During the rock’n’roll era of the Internet Boom, Rodriguez was on the cutting edge as the main force behind Latin America’s first portal, Infosel. Part of Mexico’s Reforma newspaper group, Infosel was sold to Terra Networks for $300 million. Rodriguez went on to found PortalBlocks, Mexico’s first web services software company which developed web applications for Microsoft Mexico, AT&T Mexico, and various government agencies.
After moving to Austin he built the first distributed architecture for a newspaper, using Internet-era technology, for Rumbo, a Spanish-language newspaper in Central and South Texas.
As CTO of Merkatum, Rodriguez, together with Merkatum CEO Jose Luque, helped oversee pre-seed funding from the state of Texas’ Texas Emerging Technology Fund (ETF) .
6. Enrique Gomez.
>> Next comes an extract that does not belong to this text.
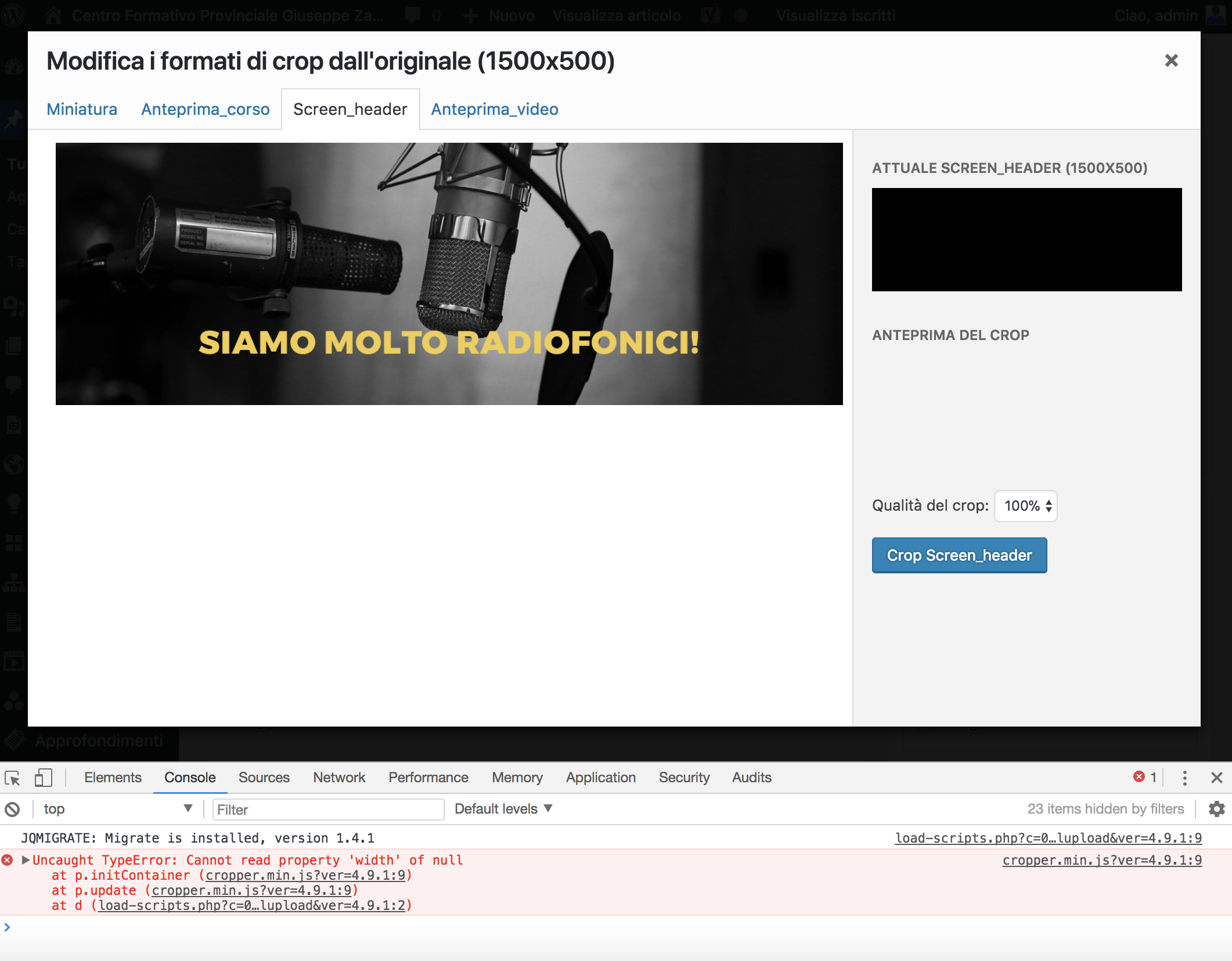Expand the Uncaught TypeError stack trace
Image resolution: width=1232 pixels, height=961 pixels.
pos(26,861)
Enrique, a 30-year IBM veteran, is number six on the list. Originally from Juarez, Mexico, Enrique studied at the University of Texas at El Paso. After a brief stint at NASA, he joined IBM in 1979 and worked in various executive capacities, most recently managing a portfolio of solutions worth $250 million and overseeing 800 professionals in 11 countries.
Enrique has taken a one year “sabbatical” from IBM to become the first CEO for the Society of Hispanic Professional Engineers (SHPE), which he joined early in his IBM career.
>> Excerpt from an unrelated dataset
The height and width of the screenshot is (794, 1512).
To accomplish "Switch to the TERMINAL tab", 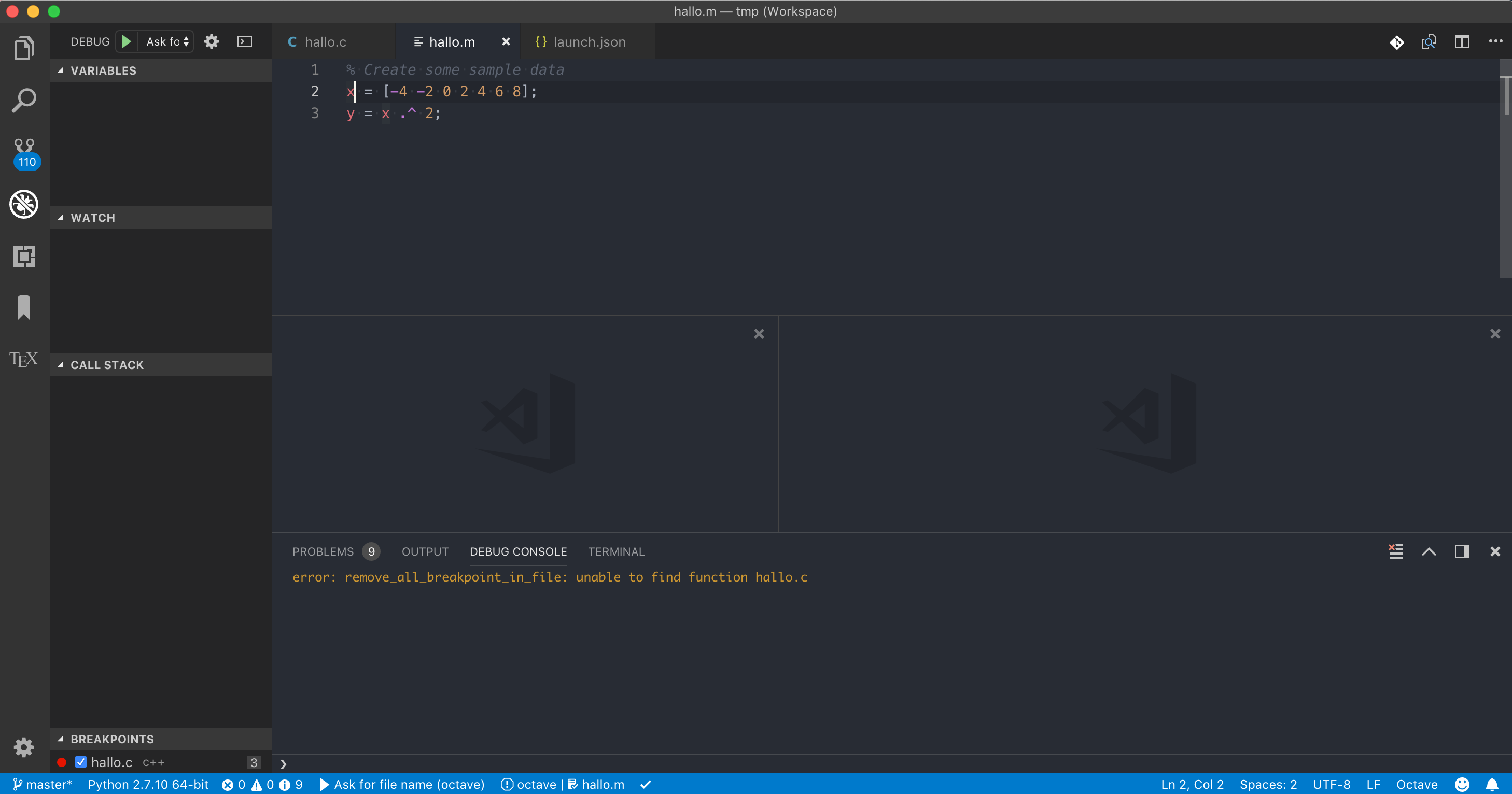I will tap(617, 551).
SHPE’s goal is to encourage young Latinos to study engineering in school as well as to help advance the careers of Hispanic professional engineers. As the fastest growing population segment in the United States, Hispanic participation in engineering programs and in corporate America still lags behind other groups in terms of percentages and total numbers. Enrique’s goal is to continue to enhance the professional development efforts of SHPE to benefit mid-career Hispanic engineering professionals.
7. Gerardo Dada. The most social media savvy of the bunch, Gerardo is the last, but certainly not the least, of my top 7 list. Like most of the people on my list, he is a cross-cultural rockstar. After successfully running his own PC manufacturing company, Futuro Computacion, in Cuernavaca, Mexico, and executing a very successful direct marketing campaign for expensive large format printers for sign-makers, he moved to Austin in the late 90s.
His was a meteoric rise, from an initial job that paid $0, to Metrowerks, then Motorola, and finally to Redmond to work for Microsoft as director for worldwide developer audience marketing and community.
His resume is impressive. As his speaker bio at this week’s Web 2.0 Expo in San Francisco states:
His responsibilities (at Microsoft) included managing the developer experience and loyalty, the Microsoft developer network portal and the Imagine Cup, the World’s largest student technology competition. As the owner for the Broad Customer Connection initiative, he led the company’s community strategy across online and offline channels including blogs, forums, wikis, user groups, influencers and content syndication.
As I said in my disclaimer at the top, this is my personal list of the top seven Hispanic technology luminaries in Austin. I welcome anybody’s feedback on people that should be in the top…whatever, 10, 20, or 5.
I hope some time in the future to put together a list of up-and-coming Hispanic technology entrepreneurs, as well as to profile Latin American-based technology companies that have opened their U.S. offices in Austin, such as what TechBA is doing to help Mexican high-tech companies at the IC2 building.